Written problem
Rewrite the entries below, swapping "Where should I click to" for "Which spot should I click to" wherever it occurs and leaving every other word untouched.

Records
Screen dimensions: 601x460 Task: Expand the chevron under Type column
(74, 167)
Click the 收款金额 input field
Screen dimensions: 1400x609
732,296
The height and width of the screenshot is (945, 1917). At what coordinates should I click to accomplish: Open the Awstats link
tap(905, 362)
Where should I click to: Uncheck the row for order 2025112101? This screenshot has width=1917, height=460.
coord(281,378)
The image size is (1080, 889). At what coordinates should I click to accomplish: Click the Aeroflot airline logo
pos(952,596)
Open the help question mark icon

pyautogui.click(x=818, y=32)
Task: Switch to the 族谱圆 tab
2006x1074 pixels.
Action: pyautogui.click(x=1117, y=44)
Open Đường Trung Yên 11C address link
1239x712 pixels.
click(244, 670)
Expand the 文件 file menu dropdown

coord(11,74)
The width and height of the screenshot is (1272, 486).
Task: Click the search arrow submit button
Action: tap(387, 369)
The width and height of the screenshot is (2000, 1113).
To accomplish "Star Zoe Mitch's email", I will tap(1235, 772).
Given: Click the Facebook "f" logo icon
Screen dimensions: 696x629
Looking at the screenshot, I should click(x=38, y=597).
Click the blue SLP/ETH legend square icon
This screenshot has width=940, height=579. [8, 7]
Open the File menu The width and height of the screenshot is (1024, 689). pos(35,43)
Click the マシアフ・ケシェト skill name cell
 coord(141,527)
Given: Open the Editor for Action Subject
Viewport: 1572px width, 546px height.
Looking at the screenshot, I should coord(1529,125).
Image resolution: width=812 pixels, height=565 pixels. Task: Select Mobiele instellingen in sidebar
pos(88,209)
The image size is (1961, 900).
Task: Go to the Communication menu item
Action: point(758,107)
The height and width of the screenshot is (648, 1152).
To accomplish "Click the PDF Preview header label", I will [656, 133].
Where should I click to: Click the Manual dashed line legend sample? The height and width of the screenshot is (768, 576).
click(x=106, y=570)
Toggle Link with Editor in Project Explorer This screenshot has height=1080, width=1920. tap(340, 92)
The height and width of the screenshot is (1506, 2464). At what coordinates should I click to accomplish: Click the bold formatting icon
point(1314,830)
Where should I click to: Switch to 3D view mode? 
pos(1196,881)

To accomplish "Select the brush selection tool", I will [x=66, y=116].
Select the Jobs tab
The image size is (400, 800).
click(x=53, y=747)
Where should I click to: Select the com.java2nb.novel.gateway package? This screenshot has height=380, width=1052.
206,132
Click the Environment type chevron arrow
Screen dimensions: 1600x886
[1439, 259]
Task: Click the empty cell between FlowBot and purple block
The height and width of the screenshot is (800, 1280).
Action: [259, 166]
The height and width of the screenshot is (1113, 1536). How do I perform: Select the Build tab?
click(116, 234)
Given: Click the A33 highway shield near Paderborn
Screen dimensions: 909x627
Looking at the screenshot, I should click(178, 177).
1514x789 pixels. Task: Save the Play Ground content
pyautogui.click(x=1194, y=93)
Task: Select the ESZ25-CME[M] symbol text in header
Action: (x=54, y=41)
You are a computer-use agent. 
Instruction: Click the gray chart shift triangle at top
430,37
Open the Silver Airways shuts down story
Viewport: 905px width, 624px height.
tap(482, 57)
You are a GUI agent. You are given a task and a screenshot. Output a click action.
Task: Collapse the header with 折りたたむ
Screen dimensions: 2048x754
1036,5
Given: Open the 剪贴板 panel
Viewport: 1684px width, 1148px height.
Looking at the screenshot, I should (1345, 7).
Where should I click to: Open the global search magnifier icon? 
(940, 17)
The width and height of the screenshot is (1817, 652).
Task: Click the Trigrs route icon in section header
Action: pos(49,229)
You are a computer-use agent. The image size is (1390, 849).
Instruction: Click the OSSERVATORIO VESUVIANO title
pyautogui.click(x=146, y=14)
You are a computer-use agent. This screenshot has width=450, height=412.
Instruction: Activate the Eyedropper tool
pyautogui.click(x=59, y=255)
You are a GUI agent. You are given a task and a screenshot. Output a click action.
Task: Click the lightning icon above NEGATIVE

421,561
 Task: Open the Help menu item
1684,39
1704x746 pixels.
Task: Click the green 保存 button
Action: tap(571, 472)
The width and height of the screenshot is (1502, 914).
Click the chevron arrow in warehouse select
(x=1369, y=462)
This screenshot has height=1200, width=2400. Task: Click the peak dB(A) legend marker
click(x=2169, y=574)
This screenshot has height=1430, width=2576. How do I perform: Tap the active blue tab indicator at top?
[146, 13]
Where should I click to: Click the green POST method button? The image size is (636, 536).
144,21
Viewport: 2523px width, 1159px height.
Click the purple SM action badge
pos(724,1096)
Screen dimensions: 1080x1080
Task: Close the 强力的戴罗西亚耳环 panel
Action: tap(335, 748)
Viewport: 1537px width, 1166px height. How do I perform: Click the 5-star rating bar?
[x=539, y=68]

The completed task
Screen dimensions: 601x460 Task: Expand the chevron under Type column
(74, 167)
Click the 收款金额 input field
Screen dimensions: 1400x609
732,296
The height and width of the screenshot is (945, 1917). At what coordinates should I click to accomplish: Open the Awstats link
tap(905, 362)
Which spot should I click to: Uncheck the row for order 2025112101? This screenshot has width=1917, height=460.
coord(281,378)
The image size is (1080, 889). At what coordinates should I click to accomplish: Click the Aeroflot airline logo
pos(952,596)
Open the help question mark icon

pyautogui.click(x=818, y=32)
Task: Switch to the 族谱圆 tab
2006x1074 pixels.
Action: pyautogui.click(x=1117, y=44)
Open Đường Trung Yên 11C address link
1239x712 pixels.
click(244, 670)
Expand the 文件 file menu dropdown

coord(11,74)
The width and height of the screenshot is (1272, 486).
Task: Click the search arrow submit button
Action: tap(387, 369)
The width and height of the screenshot is (2000, 1113).
To accomplish "Star Zoe Mitch's email", I will tap(1235, 772).
Given: Click the Facebook "f" logo icon
Screen dimensions: 696x629
Looking at the screenshot, I should click(x=38, y=597).
Click the blue SLP/ETH legend square icon
This screenshot has width=940, height=579. [8, 7]
Open the File menu The width and height of the screenshot is (1024, 689). pos(35,43)
Click the マシアフ・ケシェト skill name cell
 coord(141,527)
Given: Open the Editor for Action Subject
Viewport: 1572px width, 546px height.
Looking at the screenshot, I should coord(1529,125).
Image resolution: width=812 pixels, height=565 pixels. Task: Select Mobiele instellingen in sidebar
pos(88,209)
The image size is (1961, 900).
Task: Go to the Communication menu item
Action: point(758,107)
The height and width of the screenshot is (648, 1152).
To accomplish "Click the PDF Preview header label", I will [656, 133].
Which spot should I click to: Click the Manual dashed line legend sample? The height and width of the screenshot is (768, 576).
click(x=106, y=570)
Toggle Link with Editor in Project Explorer This screenshot has height=1080, width=1920. tap(340, 92)
The height and width of the screenshot is (1506, 2464). At what coordinates should I click to accomplish: Click the bold formatting icon
point(1314,830)
Which spot should I click to: Switch to 3D view mode? 
pos(1196,881)

To accomplish "Select the brush selection tool", I will [x=66, y=116].
Select the Jobs tab
The image size is (400, 800).
click(x=53, y=747)
Which spot should I click to: Select the com.java2nb.novel.gateway package? This screenshot has height=380, width=1052.
206,132
Click the Environment type chevron arrow
Screen dimensions: 1600x886
[1439, 259]
Task: Click the empty cell between FlowBot and purple block
The height and width of the screenshot is (800, 1280).
Action: [259, 166]
The height and width of the screenshot is (1113, 1536). How do I perform: Select the Build tab?
click(116, 234)
Given: Click the A33 highway shield near Paderborn
Screen dimensions: 909x627
Looking at the screenshot, I should click(178, 177).
1514x789 pixels. Task: Save the Play Ground content
pyautogui.click(x=1194, y=93)
Task: Select the ESZ25-CME[M] symbol text in header
Action: (x=54, y=41)
You are a computer-use agent. 
Instruction: Click the gray chart shift triangle at top
430,37
Open the Silver Airways shuts down story
Viewport: 905px width, 624px height.
tap(482, 57)
You are a GUI agent. You are given a task and a screenshot. Output a click action.
Task: Collapse the header with 折りたたむ
Screen dimensions: 2048x754
1036,5
Given: Open the 剪贴板 panel
Viewport: 1684px width, 1148px height.
Looking at the screenshot, I should (1345, 7).
Which spot should I click to: Open the global search magnifier icon? 
(940, 17)
The width and height of the screenshot is (1817, 652).
Task: Click the Trigrs route icon in section header
Action: pos(49,229)
You are a computer-use agent. The image size is (1390, 849).
Instruction: Click the OSSERVATORIO VESUVIANO title
pyautogui.click(x=146, y=14)
You are a computer-use agent. This screenshot has width=450, height=412.
Instruction: Activate the Eyedropper tool
pyautogui.click(x=59, y=255)
You are a GUI agent. You are given a task and a screenshot. Output a click action.
Task: Click the lightning icon above NEGATIVE

421,561
 Task: Open the Help menu item
1684,39
1704x746 pixels.
Task: Click the green 保存 button
Action: tap(571, 472)
The width and height of the screenshot is (1502, 914).
Click the chevron arrow in warehouse select
(x=1369, y=462)
This screenshot has height=1200, width=2400. Task: Click the peak dB(A) legend marker
click(x=2169, y=574)
This screenshot has height=1430, width=2576. How do I perform: Tap the active blue tab indicator at top?
[146, 13]
Which spot should I click to: Click the green POST method button? The image size is (636, 536).
144,21
Viewport: 2523px width, 1159px height.
Click the purple SM action badge
pos(724,1096)
Screen dimensions: 1080x1080
Task: Close the 强力的戴罗西亚耳环 panel
Action: tap(335, 748)
Viewport: 1537px width, 1166px height. How do I perform: Click the 5-star rating bar?
[x=539, y=68]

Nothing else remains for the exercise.